HOOFDSTUK 7  MAAR DE GEEST VAN DE TIJD DAN?

 

  Je vind hier hoofdstuk 7 van het boek 'De HERE spreekt ons aan'. Dat boek heb ik in 2014 geschreven. Juist in een tijd dat ik van heel dichtbij geconfronteerd werd met gedachten over de Bijbel die vragen stelden bij de Bijbel als Gods onfeilbare Woord. In dit boek vind je hoe ik met een open en biddend hart op die vragen juist vanuit de Bijbel antwoorden heb gegeven. Het boek kun je op deze site bestellen als je naar de afdeling boeken gaat. Je komt specifiek bij dit boek via: https://www.evangeliebelijden.nl/product/157903/de-here-spreekt-ons-aan

 

We zijn mensen van onze tijd. We ademen in hoe er gedacht en gevoeld wordt. Bepaalde gedachten en gevoelens komen heel sterk bij ons binnen. Dat gebeurt o.a. door de  media. Het is heel moeilijk om je in onze tijd te onttrekken aan wat er als een soort algemeen gevoel in de samenleving aanwezig is. Een van de vragen daarbij is of de HERE ons ook aanspreekt door  de geest van de tijd. Is wat er algemeen gevoeld en gedacht wordt  een soort openbaring van God naast de Bijbel?  Het is belangrijk om op deze vraag een duidelijk antwoord te hebben.

 

Logisch?

 

Bij zaken als homoseksualiteit, abortus, euthanasie en de positie van de vrouw in de kerk wordt geregeld een beroep gedaan op hoe er in de samenleving over gedacht wordt. “We kunnen ons daarvan niet losmaken”, wordt er dan gezegd. In de ontwikkeling van de gedachten door de eeuwen heen, zou je dan toch ook het werk van de Heilige Geest mogen zien.

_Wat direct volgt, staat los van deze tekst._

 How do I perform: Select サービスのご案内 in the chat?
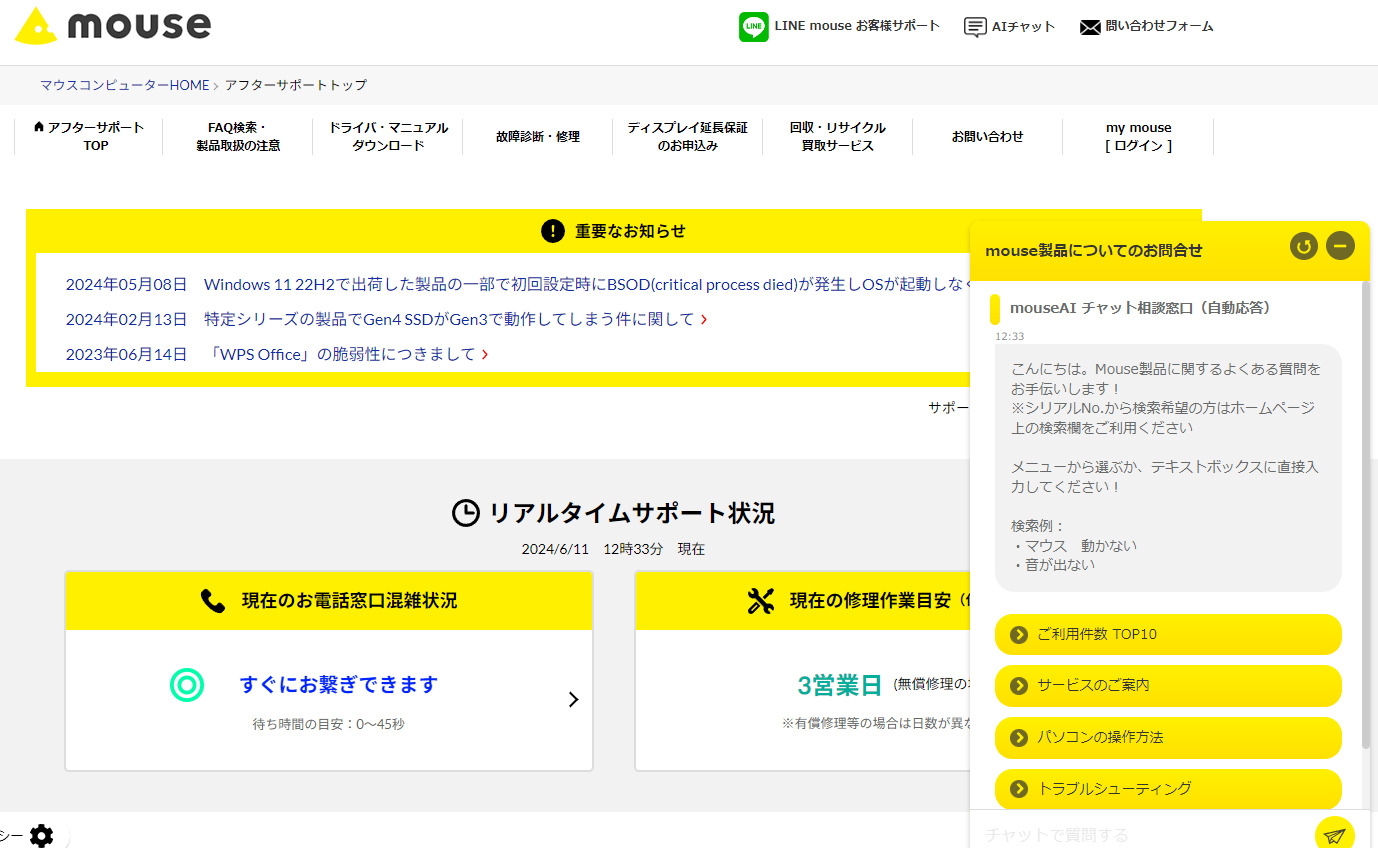[x=1168, y=686]
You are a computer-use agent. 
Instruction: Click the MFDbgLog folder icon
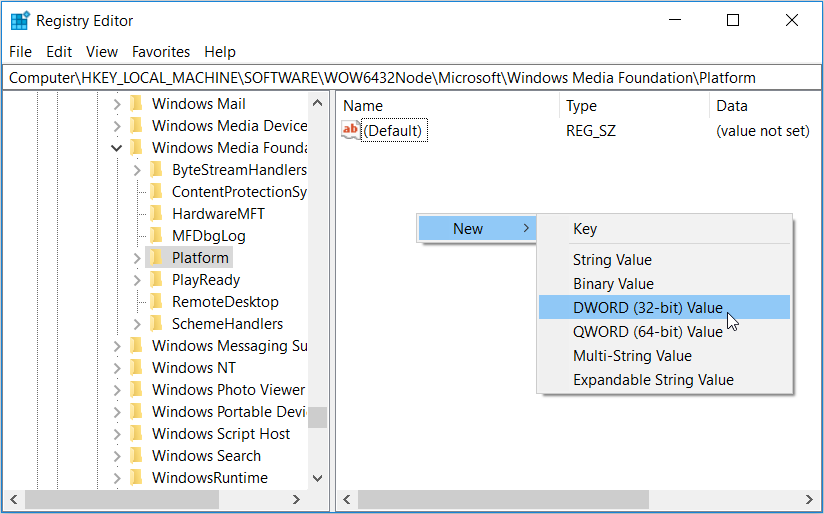point(156,236)
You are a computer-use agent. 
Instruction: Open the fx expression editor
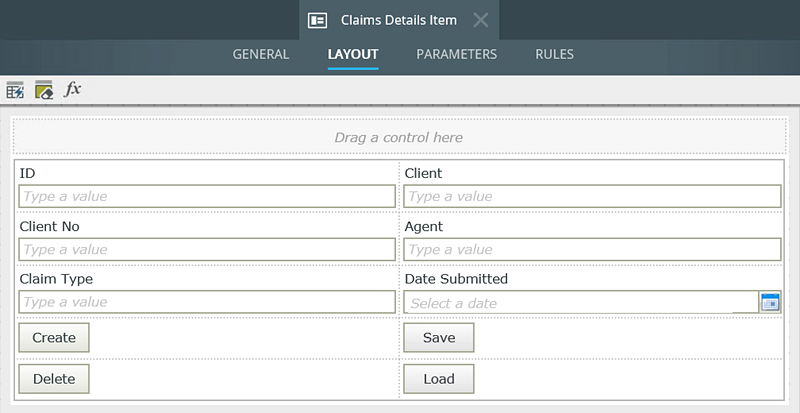tap(73, 90)
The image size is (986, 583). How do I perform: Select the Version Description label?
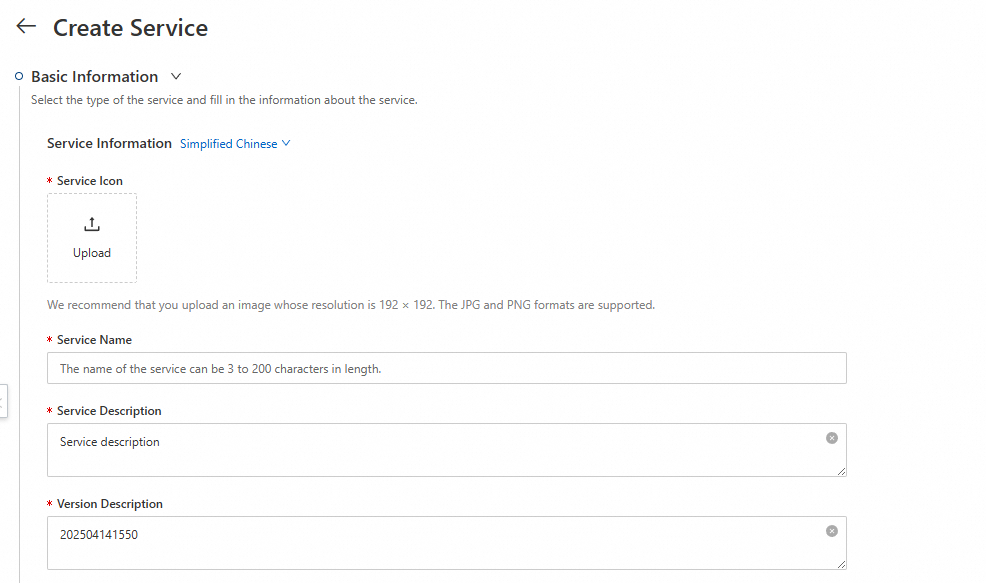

Alleen al als je hier logisch over nadenkt, bergt deze gedachtegang grote problemen in zich. Ik noem er twee.

  1. Er spreekt een vorm van hoogmoed uit. Het is namelijk zo, dat je daarmee de gedachten van jouw samenleving op een bepaald deel van de wereld boven al het andere gaat verheffen. De geest van de samenleving waarin jij leeft, is verder ontwikkeld dan de rest van de wereld waar niet zo gedacht wordt. Het woordje nog speelt daarin vaak een rol. Anderen zijn nog niet zover dat ze zien dat het zelfbeschikkingsrecht van de mens een grote rol speelt. Anderen zijn nog niet zover dat ze inzien dat de individuele mens nu eenmaal veel meer in het centrum van het leven staat. Anderen zijn nog niet zover dat ze homoseksualiteit als een gewone variatie op seksueel terrein zien.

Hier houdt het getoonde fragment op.